Inflation in Germany has fluctuated strongly in the past eight years, posing particular challenges to economists. As a case in point, many experts had been predicting higher rates of inflation for 2013 to 2015. According to the current issue of the Bundesbank's Monthly Report, one possible reason why they were wrong could be that commodity price movements over the past few years caught experts by surprise, as the ups and downs of the cost of living are largely driven by price movements in the markets for crude oil and food.

Against this background, the Bundesbank's economists examined the extent to which the Phillips curve model explains inflation developments in Germany over the past few years. The original version of this curve suggests that higher inflation rates mean lower unemployment rates and vice versa. For their analyses, however, the Bundesbank's economists used a modified version of the model, known as the New Keynesian Phillips curve. This curve looks not only at the relationship between real economic variables - such as the labour market situation - and the current inflation rate but also takes into account the impact of inflation expectations and external factors on price increases. External factors also include changes in the price of international goods such as, for instance, crude oil.

Oil prices are decisive

Stacked barrels of oil

The results of the analyses show that, since 2009, oil prices have indeed had a defining impact on the inflation rate in Germany.
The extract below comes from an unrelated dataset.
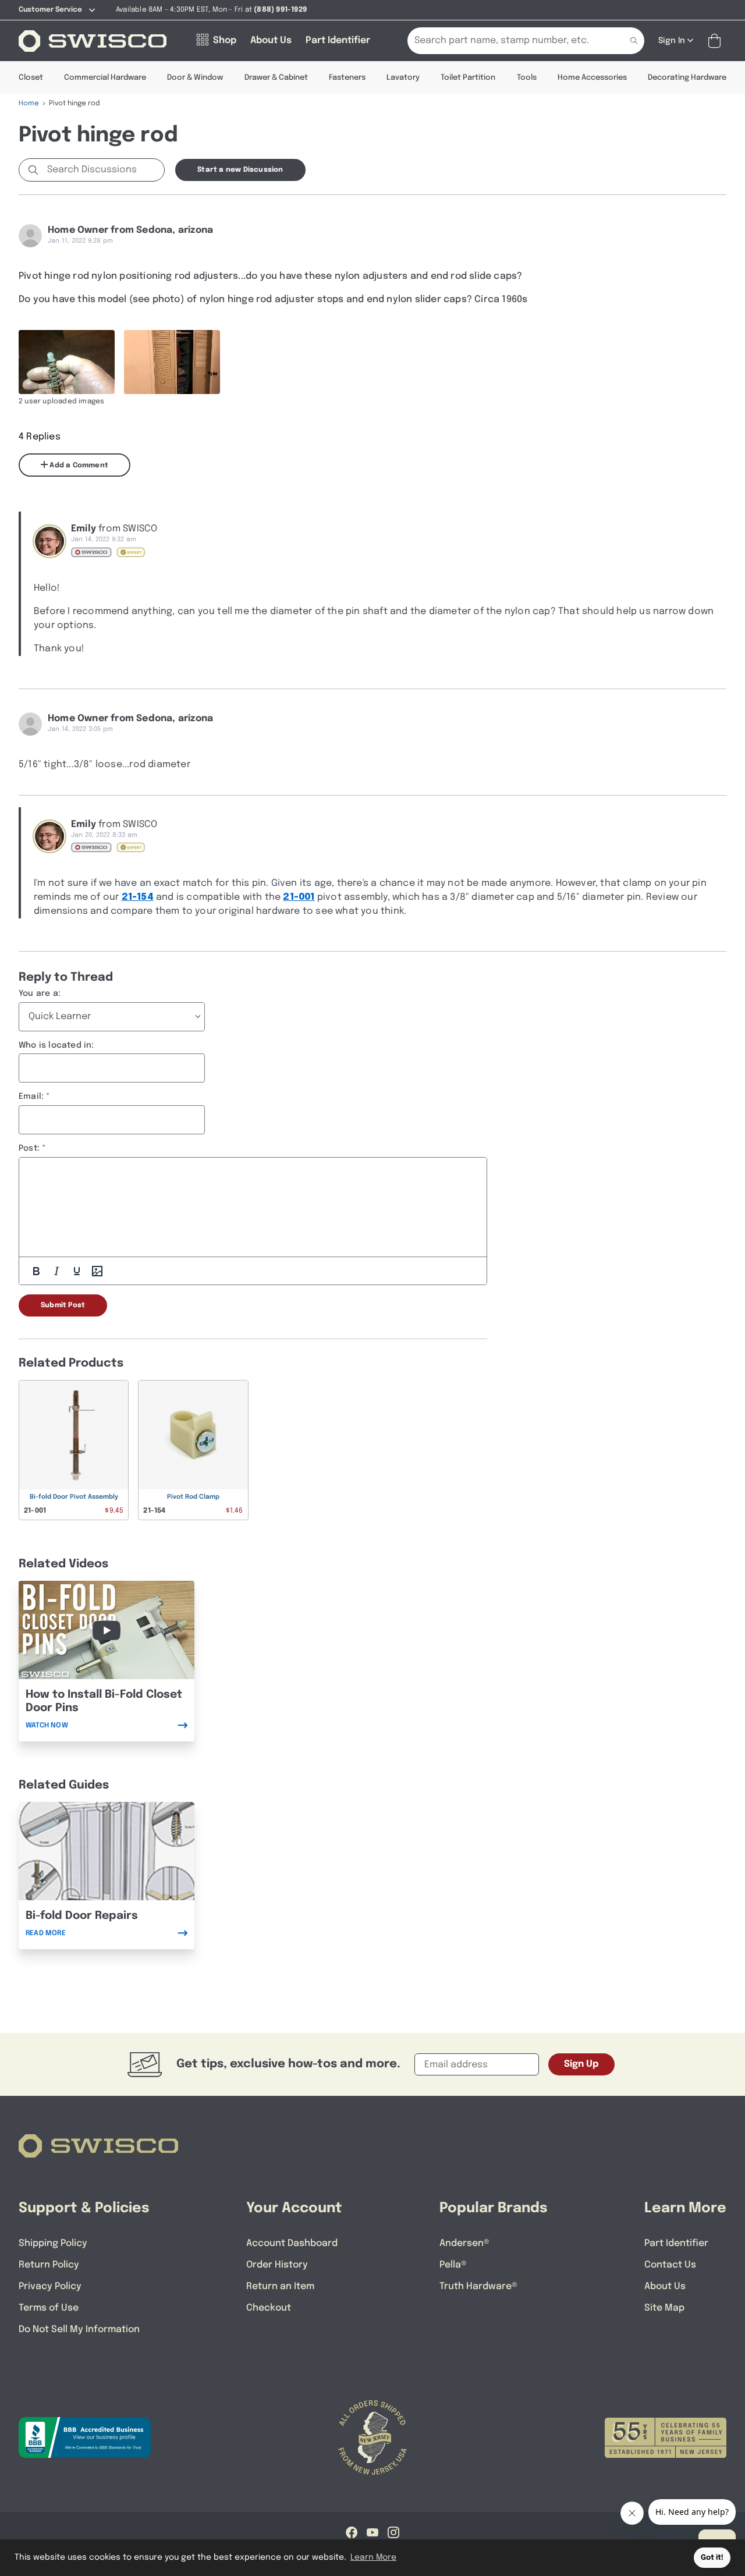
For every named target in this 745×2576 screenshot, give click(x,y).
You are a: (40, 993)
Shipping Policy (53, 2243)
By contrast, the estimations suggest that the impact of the labour market situation and the German economy's capacity utilisation rate on inflation are virtually negligible. "In recent years, this is likely to have been attributable, amongst other things, to the fact that the output gap has virtually been closed since 2012," the economists write in the Monthly Report. This means that the economic resources of labour and capital are being used largely efficiently in Germany. In this case, the real economy should be neither driving nor reducing prices.

If food and energy prices are factored out of the equation, the prices of goods imported by Germany, or import prices, play a decisive role. According to the report, capacity utilisation and the labour market situation have made a positive contribution to this core inflation rate since 2012, but the impact of these two factors is rather small.

No risk of second-round effects

In their report, the economists also went into the risk of what are known as "second-round effects", a term used by experts to mean that changes in the inflation rate affect wage growth. This is based on the following relationship: if, for example, trade unions assume, given a favourable labour market situation, that inflation rates will go up, they could bargain for higher wages for their members in order to offset the inflation-induced loss of purchasing power. If firms pay higher wages, the increase in their costs could be reflected in higher prices for the firms' goods. Given the currently low level of inflation, second-round effects are indeed possible, but would operate in the opposite direction: since lower oil prices would in any case lead to an increase in real purchasing power, the wage bargainers would reach lower pay agreements. From a monetary policy perspective, second-round effects are problematic whenever they amplify swings in the inflation rate and thus make it difficult to achieve the price stability target. The report notes, however, that there are as yet no signs in Germany of a particularly high or increased risk of second-round effects.